2025-02-AI/final/1127.md

# Study Guide: Undirected Graphical Models (Markov Random Fields)

**Date:** 2025.11.27
**Topic:** Potential Functions, Partition Function, and Conditional Independence in MRFs.

---

### **1. Recap: Decomposition in Undirected Graphs**
Unlike Directed Graphical Models (Bayesian Networks) which use conditional probabilities, **Undirected Graphical Models (Markov Random Fields - MRFs)** cannot directly use probabilities because there is no direction/causality. Instead, they decompose the joint distribution based on **Maximal Cliques**.

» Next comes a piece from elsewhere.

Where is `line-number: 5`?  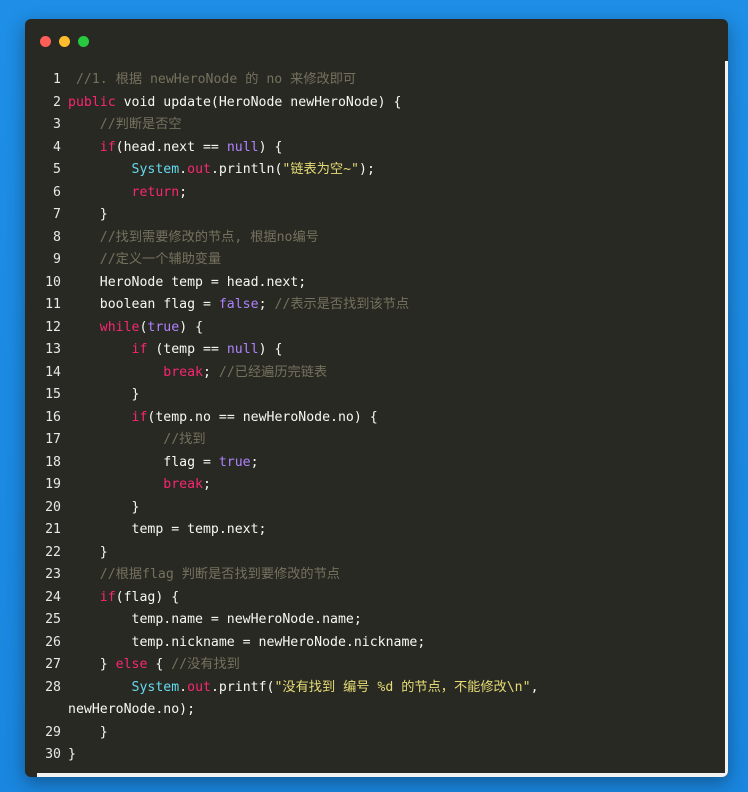
line-number: 5 is located at coordinates (57, 170).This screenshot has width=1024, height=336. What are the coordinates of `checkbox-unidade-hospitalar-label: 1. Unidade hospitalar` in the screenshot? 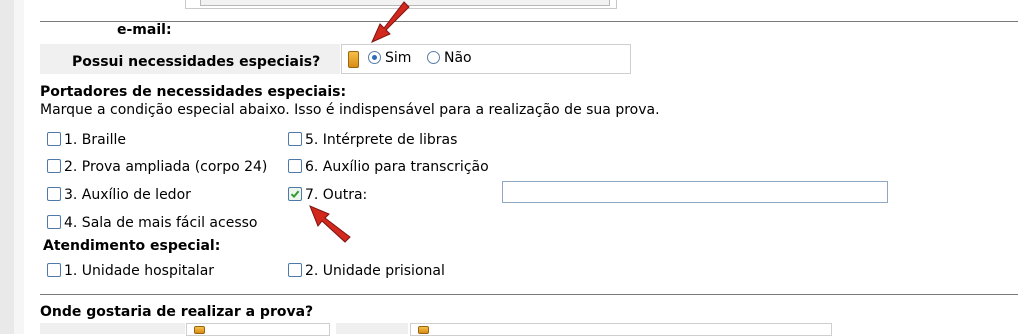 It's located at (140, 271).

* **Cliques:** Subsets of nodes where every node is connected to every other node.
* **Maximal Clique:** A clique that cannot be expanded (e.g., in the example graph, the maximal cliques covers the graph).
* **Decomposition Rule:** The joint distribution is the product of functions defined over these maximal cliques.

---

### **2. Potential Functions ($\psi$)**
* **Definition:** For each maximal clique $C$, we define a **Potential Function** $\psi_C(x_C)$ (often denoted as $\phi$ or $\psi$).
    * It is a **positive function** ($\psi(x) \ge 0$) mapping the state of the clique variables to a real number.
    * It represents the "compatibility" or "energy" of that configuration.
* **Key Distinction:** A potential function is **NOT a probability**. It does not sum to 1. It is just a score (non-negative function).
    * *Example:* $\psi_{12}(x_1, x_2)$ scores the interaction between $x_1$ and $x_2$.

---

### **3. The Partition Function ($Z$)**
Since the product of potential functions is not a probability distribution (it doesn't sum to 1), we must normalize it.

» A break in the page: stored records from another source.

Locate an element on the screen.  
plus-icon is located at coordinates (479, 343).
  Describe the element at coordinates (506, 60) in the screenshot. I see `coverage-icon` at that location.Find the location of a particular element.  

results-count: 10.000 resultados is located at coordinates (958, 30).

* **Definition:** The normalization constant is called the **Partition Function** ($Z$).
    $$Z = \sum_{x} \prod_{C} \psi_C(x_C)$$
* **Role:** It ensures that the resulting distribution sums to 1, making it a valid probability distribution.
    $$P(x) = \frac{1}{Z} \prod_{C} \psi_C(x_C)$$
* **Calculation:** To find $Z$, we must sum the product of potentials over **all possible states** (combinations) of the random variables. This summation is often computationally expensive.

#### **Example Calculation**
The lecture walks through a simple example with 4 binary variables and two cliques: $\{x_1, x_2, x_3\}$ and $\{x_3, x_4\}$.
* **Step 1:** Define potential tables for $\psi_{123}$ and $\psi_{34}$.
* **Step 2:** Calculate the score for every combination.
* **Step 3:** Sum all scores to get $Z$. In the example, $Z=10$.
* **Step 4:** The probability of any specific state (e.g., $P(1,0,0,0)$) is its specific score divided by $Z$ (e.g., $(1 \times 3)/10$ or similar depending on values).

---

### **4. Parameter Estimation**
* **Discrete Case:** If variables are discrete (like the email spam example), the parameters are the entries in the potential tables. We estimate these values from data to maximize the likelihood.
* **Continuous Case:** If variables are continuous, potential functions are typically Gaussian distributions. We estimate means and covariances.
* **Reduction:** Just like in Bayesian Networks, using the graph structure reduces the number of parameters.
    * *Without Graph:* A full table for 4 binary variables needs $2^4 = 16$ entries.
    * *With Graph:* We only need tables for the cliques, significantly reducing complexity.

---

### **5. Verifying Conditional Independence**
The lecture demonstrates analytically that the potential function formulation preserves the conditional independence properties of the graph.

* **Scenario:** Graph with structure $x_1 - x_2 - x_3 - x_4$.
    * Is $x_4$ independent of $x_1$ given $x_3$?
* **Analytical Check:**
    * We calculate $P(x_4=1 | x_1=0, x_2=1, x_3=1)$.
    * We also calculate $P(x_4=1 | x_1=0, x_2=0, x_3=1)$.
* **Result:** The calculation shows that as long as $x_3$ is fixed (given), the value of $x_1$ and $x_2$ cancels out in the probability ratio.
    * $P(x_4|x_1, x_2, x_3) = \frac{\phi_1}{\phi_1 + \phi_0}$ (depends only on potentials involving $x_4$ and $x_3$).
* **Conclusion:** This confirms that $x_4 \perp \{x_1, x_2\} | x_3$. The formulation correctly encodes the global Markov property.